Pamela Winfield publishes article “Mandala As Metropolis” in Brill volume

Assistant professor Pamela Winfield has published an article titled "Mandala As Metropolis" in Esoteric Buddhism and the Tantras in East Asia.

Edited by Charles Orzech, Richard Payne and Henrik Sorensen.  Handbook of Oriental Studies (Handbuch der Orientalistik section 4- China vol. 24). Leiden, Boston: Brill Publishers, 2011, pp. 719-743.

Abstract:

The Two World Mandalas of esoteric Shingon Buddhism illustrate two important estoeric scriptures, namely the Dainichikyo and the Kongochokyo sutras.  However, the organizational floorplans for these two mandala palaces are not found in either of these source sutras.  What other visual or conceptual influences could have shaped the format of these two famous architectures of enlightenment?  This article argues that these two mandala palace blueprints exhibit striking similarities to long-standing East Asian ideals for perfect religio-political spaces.
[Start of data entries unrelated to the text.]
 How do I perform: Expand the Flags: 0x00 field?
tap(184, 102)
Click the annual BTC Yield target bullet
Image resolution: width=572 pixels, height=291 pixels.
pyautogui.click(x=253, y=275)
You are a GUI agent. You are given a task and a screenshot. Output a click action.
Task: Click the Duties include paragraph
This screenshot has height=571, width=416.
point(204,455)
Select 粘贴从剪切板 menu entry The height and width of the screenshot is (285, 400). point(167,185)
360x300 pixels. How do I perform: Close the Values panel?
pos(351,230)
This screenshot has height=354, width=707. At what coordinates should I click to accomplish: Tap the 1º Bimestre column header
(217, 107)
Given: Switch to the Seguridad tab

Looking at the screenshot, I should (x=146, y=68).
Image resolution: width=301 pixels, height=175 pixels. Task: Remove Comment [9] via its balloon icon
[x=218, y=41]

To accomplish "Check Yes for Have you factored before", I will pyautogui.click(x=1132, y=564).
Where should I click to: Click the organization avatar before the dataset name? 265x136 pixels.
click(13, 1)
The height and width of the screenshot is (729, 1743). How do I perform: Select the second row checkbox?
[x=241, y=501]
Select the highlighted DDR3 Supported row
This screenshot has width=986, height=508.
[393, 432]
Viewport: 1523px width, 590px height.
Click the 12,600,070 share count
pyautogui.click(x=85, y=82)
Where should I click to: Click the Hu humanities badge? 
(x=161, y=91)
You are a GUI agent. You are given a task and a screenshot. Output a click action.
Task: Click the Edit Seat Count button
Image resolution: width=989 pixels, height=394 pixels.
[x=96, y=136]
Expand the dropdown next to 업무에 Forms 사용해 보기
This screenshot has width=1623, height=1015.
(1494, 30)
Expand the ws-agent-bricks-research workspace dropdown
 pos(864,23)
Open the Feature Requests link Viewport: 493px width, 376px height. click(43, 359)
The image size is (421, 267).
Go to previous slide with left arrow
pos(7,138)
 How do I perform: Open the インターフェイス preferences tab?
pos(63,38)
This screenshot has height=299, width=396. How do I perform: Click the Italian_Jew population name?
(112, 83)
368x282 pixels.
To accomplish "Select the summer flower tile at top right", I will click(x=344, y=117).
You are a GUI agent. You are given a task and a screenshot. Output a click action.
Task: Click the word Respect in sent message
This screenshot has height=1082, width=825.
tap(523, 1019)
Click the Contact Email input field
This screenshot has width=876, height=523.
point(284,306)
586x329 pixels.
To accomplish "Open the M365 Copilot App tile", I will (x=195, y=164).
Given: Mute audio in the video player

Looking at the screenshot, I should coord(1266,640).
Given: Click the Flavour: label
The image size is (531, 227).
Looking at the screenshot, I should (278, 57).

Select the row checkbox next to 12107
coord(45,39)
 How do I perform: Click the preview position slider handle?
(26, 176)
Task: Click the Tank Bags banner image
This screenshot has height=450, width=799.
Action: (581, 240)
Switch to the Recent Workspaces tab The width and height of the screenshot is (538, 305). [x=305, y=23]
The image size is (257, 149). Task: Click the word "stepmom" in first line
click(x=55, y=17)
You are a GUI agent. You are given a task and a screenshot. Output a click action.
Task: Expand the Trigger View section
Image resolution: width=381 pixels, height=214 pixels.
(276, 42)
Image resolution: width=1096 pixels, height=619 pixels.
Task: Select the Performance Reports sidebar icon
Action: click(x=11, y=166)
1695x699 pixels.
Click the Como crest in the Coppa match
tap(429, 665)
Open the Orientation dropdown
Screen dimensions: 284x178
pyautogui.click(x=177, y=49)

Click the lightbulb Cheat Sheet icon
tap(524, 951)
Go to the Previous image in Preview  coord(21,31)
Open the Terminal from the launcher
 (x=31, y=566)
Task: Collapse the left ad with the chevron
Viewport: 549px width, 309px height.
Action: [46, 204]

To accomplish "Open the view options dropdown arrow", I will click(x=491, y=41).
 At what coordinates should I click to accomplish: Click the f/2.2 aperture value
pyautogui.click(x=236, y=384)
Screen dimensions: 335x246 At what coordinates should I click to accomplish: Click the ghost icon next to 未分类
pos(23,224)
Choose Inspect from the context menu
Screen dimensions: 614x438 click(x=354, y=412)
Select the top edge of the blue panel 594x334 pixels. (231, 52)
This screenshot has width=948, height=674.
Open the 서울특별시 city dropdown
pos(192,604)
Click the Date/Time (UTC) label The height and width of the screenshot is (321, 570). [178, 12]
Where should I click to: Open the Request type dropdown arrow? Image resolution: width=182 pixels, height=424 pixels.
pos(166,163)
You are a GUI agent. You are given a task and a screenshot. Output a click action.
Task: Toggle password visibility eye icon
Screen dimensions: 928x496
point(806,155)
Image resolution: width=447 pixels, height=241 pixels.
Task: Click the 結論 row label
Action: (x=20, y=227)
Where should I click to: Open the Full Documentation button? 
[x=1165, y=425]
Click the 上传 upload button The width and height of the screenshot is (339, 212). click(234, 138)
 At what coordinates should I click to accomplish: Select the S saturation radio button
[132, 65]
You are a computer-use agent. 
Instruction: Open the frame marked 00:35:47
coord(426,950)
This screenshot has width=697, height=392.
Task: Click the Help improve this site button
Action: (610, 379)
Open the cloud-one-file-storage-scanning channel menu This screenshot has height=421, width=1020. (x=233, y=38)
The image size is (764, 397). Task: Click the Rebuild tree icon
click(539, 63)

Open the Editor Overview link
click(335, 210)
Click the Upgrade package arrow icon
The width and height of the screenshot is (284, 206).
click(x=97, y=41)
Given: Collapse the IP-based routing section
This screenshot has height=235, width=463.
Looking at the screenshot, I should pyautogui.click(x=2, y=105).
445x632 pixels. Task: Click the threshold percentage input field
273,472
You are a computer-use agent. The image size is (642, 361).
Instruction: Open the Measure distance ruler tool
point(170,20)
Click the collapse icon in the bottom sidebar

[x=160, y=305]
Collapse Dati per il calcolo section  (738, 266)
The first section of this analysis demonstrates that the layout of the Womb World mandala evokes the capital-I-shaped gong plans of early Chinese palaces as well as the architectural elements of typical sihe yuan courtyard dwellings. The second section argues that the Diamond World mandala visually evokes the tick-tack-toe-like grid plan of the Zhou dynasty wang cheng or Emperor’s City, as documented in the classic Rites of Zhou (Zhouli). The third and final section argues that when displayed together in Japan, as they probably were from 835 onwards, these Two World mandalas reflect the double-palace system of earlier eighth-century Sino-Japanese capitals, which housed religious and political functions of the court in ministries of the Right and Left, respectively. This evocation of the city in the mandalas demonstrates the symbiotic relationship that exists between political and religious symbolism, between secular and sacred architecture, between imperial and Buddhist topologies. This symbiosis, itself reminiscent of the double-palace system, compels art historians, Buddhologists, political scientists and urban studies scholars to accommodate and integrate one another’s constructs into their own architectures of understanding.